EXERCISE OBJECTIVE: Reproduce only the lines that begin at the line with "Click the Tenants person icon" and run to the end of the entries; omit every picture.

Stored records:
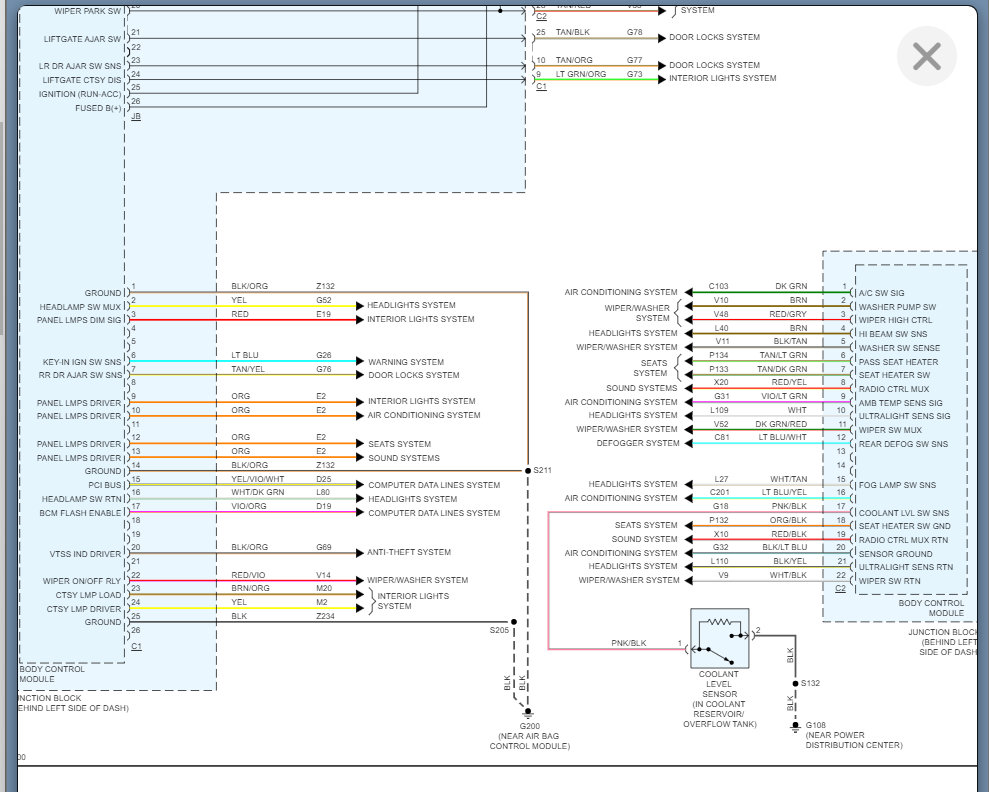Click the Amb Temp Sens Sig pin label
Image resolution: width=989 pixels, height=792 pixels.
point(900,403)
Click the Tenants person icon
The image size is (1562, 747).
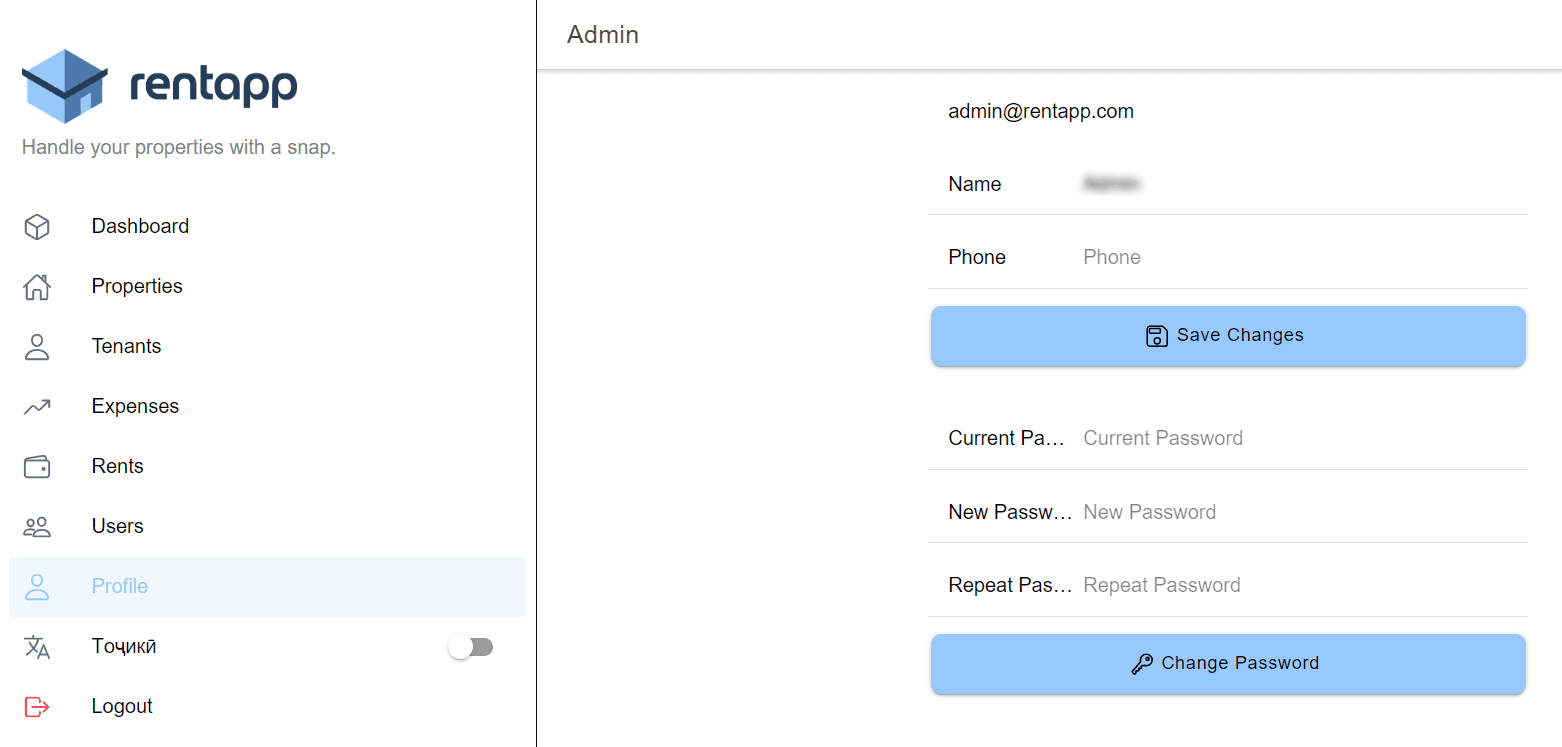click(37, 347)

ANSWER SECTION:
Click the Tenants person icon
The image size is (1562, 747).
click(37, 347)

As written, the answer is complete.